• **TASK REQUIREMENTS**
- a) In the optometry business article, how long is it assumed to take to find each chart?
- b) Transcribe the optometry business article, starting at "Let's put forward" and ending at "experiences and questionnaires.".
- c) Go on with the optometry business article from the point where it stops.

• **PAGE EXTRACT**
>>>

The Real Cost of Doing Business
The Real Cost of Doing Business
How to calculate the cost of business in optometry and what to do about it.
SCOT MORRIS, O.D., F.A.A.O., Conifer, Colo.
I doubt I could find many optometrists who would disagree with the statement that it's more difficult to manage a successful business now than ever before. This article will focus on a key driver of success: the seldom talked about, rarely realized, real cost of doing business in an optometric practice.
We'll examine this cost in relation to the various challenges that you, the optometrist, face in today's business world. We have an ever-changing patient demographic. The population is getting older, has more disease, and due to the recent economic downturn, is more cost conscious than even a few years ago.
In addition, more people are working from home. They research your practice on the Web and are generally very tech savvy. They are over-merchandised and very good at picking out real deals from slick ads. In addition, they are very comfortable shopping, comparing products and purchasing items online from home. Online retailing is at an all-time high and only expected to continue to rise and gain marketshare. Furthermore, managed care has continued to reduce reimbursement at all levels in eye care. In fact, as I will show you, it's really difficult to make money if your practice is highly embedded with managed care patients, unless, that is, you're very savvy to the innuendos and intricacies of each and every managed care plan in which you participate. New governmental regulations — such as the "Red Flags Rule" for identity theft, H.I.P.A.A., pending requirements for electronic health records (EHR), e-prescribing and, on a larger scale, even the unknowns of healthcare reform — all pose threats to the way optometry does business. And they impact our cost structure.
The real costs of seeing a patient
Ever wonder what it really costs you to see each patient who walks through your door? We can break this process down by the practice's workflow, from the time a patient calls for an appointment, through the office visit, to the follow-up visit when we see the patient a year or more later. We will examine this process through the lens of a traditional paper practice office. I have followed the procedures at 12 "paper chart" practices with a stop watch and a spreadsheet as I assisted them in their migration to an electronic health record (EHR) system.
Let's put forward a few basic assumptions to average out the variability in office flow and various practice modalities to come up with the numbers. Here are the assumptions:
► A traditional two-doctor office with seven staff members.
► The receptionist earns $12 per hour, the technician $14 per hour and the optician $16 per hour.
► Each doctor sees 12 patients per day and works 245 days per year. The doctor is reimbursed at a rate of $73.03/hour, according to 2009 numbers from the Essilor/CIBA Vision Management & Business Academy.
► A total of 40% of patients wear contact lenses, and 40% buy a complete pair of eyewear.
► It takes three minutes to find each chart, though this is likely an underestimation based on experiences and questionnaires.

<<<

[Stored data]

>>>

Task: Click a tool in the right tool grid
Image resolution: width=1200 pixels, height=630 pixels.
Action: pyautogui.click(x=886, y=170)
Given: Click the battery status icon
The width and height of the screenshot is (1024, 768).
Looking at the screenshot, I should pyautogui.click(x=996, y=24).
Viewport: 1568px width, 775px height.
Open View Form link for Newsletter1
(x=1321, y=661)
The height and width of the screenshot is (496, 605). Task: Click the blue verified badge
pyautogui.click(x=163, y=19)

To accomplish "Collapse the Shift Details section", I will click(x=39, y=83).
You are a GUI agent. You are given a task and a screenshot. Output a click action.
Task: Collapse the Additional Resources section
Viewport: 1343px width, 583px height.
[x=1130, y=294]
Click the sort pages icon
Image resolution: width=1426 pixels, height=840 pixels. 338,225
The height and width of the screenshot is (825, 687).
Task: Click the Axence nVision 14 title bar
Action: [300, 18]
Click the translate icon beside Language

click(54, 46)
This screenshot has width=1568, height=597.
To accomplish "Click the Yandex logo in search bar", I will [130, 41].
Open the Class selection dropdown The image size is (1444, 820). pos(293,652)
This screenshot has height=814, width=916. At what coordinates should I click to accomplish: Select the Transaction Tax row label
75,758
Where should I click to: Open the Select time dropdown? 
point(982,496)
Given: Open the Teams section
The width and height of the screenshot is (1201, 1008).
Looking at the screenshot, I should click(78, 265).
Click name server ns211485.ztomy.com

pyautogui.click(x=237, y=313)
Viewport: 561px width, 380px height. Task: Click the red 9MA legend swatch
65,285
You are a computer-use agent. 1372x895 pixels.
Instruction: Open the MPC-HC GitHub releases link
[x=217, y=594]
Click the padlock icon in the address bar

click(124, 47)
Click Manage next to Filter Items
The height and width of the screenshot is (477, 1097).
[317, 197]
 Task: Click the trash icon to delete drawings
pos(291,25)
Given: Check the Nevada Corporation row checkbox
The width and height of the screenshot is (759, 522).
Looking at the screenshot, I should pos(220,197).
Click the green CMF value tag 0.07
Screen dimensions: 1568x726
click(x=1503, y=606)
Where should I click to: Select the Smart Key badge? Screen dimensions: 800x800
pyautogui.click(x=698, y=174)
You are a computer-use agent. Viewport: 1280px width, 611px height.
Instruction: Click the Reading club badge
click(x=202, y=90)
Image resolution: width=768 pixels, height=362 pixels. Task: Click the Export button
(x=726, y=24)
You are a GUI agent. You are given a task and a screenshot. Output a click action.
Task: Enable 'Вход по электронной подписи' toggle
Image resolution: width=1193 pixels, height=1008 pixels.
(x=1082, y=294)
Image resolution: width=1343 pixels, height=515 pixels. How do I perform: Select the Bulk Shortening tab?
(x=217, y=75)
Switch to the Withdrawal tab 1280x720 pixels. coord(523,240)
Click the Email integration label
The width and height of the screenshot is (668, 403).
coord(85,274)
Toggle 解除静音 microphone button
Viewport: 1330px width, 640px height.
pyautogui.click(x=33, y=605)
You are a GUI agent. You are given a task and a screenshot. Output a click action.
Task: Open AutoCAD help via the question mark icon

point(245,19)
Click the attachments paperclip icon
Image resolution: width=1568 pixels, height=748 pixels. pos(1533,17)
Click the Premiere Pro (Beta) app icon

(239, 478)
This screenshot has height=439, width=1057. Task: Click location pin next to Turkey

<<<

• **TASK-BY-TASK RESULTS**
- a) Three minutes.

- b)
Let's put forward a few basic assumptions to average out the variability in office flow and various practice modalities to come up with the numbers. Here are the assumptions:
► A traditional two-doctor office with seven staff members.
► The receptionist earns $12 per hour, the technician $14 per hour and the optician $16 per hour.
► Each doctor sees 12 patients per day and works 245 days per year. The doctor is reimbursed at a rate of $73.03/hour, according to 2009 numbers from the Essilor/CIBA Vision Management & Business Academy.
► A total of 40% of patients wear contact lenses, and 40% buy a complete pair of eyewear.
► It takes three minutes to find each chart, though this is likely an underestimation based on experiences and questionnaires.

- c)
The process of check-in starts when the patient calls for an appointment and continues through the time that the technician actually brings the patient back for his exam. It includes scheduling, insurance verification, building the physical chart, patient check-in and the six times the chart actually has to be found, touched, and re-filed during this process.
The real cost: This time span averages 15.17 minutes and costs about $3.31 per patient.
The clinic time is considered the time the tech takes the patient until the end of your examination, when the doctor escorts the patient to either the contact lens area, optical or the front desk. This portion of the exam includes:
1. The basic greeting and escort back to the exam room
2. Patient history
3. Visual acuity
4. Contact lens check and over-refraction
5. Pretest (extraocular muscles/motility, fields, pupils, autorefraction, aberrometry, topography, lensometry, etc.)
Your portion includes:
1. The refraction
2. Slit lamp exam
3. Intraocular pressure measurement
4. Dilation and fundus exam
5. Diagnosis and treatment plan discussion
6. Patient education time and super bill documentation.
The real cost: Totaling both the tech time and the doctor time, clinic costs amount to 43.60 minutes and $17.96.
This part of the exam ranges from the time the staff member brings the patient to the contact lens room until check-out. This process typically includes:
1. Contact lens ordering
2. Verification and patient notifications
3. Posting charges
4. Dispensing the lenses
5. Solutions discussions
6. Chart documentation.
Note: This process doesn't include insertion and removal training.
The real cost: This process averages 27.10 minutes and costs $5.88 per patient. Remember, earlier we made the assumption that only 40% of our patients wear or order contact lenses, however.
This process starts with the patient transfer between you and the optician. It typically includes:
1. The transfer of lens prescription information and doctor recommendations
2. Insurance verification
3. Frame selection
4. Patient measurements
5. Sending the jobs to the lab
6. Order verification upon return from the lab
7. Patient notification
8. Eyewear dispensing
Note: This process doesn't include actual lab time or any inhouse production.
The real cost: This cost averages an astounding 52.13 minutes and costs $12.74 for the 40% of the patients that we assume purchase eye wear.
Check out covers the process in which your staff transfers the patient from the exam room to the front desk. It includes activities such as:
1. Scheduling the patient for a pre-appointed or return exam
2. Review and discussion of charges
3. Payment collection.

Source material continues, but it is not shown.